* [RECORD EXCERPTS]:
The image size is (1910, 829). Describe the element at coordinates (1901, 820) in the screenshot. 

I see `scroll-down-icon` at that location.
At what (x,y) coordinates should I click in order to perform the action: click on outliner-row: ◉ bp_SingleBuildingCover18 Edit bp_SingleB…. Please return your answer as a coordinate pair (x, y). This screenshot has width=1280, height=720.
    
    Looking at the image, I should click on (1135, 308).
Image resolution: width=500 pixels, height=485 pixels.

* [WHAT IS EXPECTED]:
Which lines of the entries contain the string "click", matching case exactly? Copy each of those lines in full.

* [RESULT OF THIS EXERCISE]:
At what (x,y) coordinates should I click in order to perform the action: click on outliner-row: ◉ bp_SingleBuildingCover18 Edit bp_SingleB…. Please return your answer as a coordinate pair (x, y). This screenshot has width=1280, height=720.
    Looking at the image, I should click on (1135, 308).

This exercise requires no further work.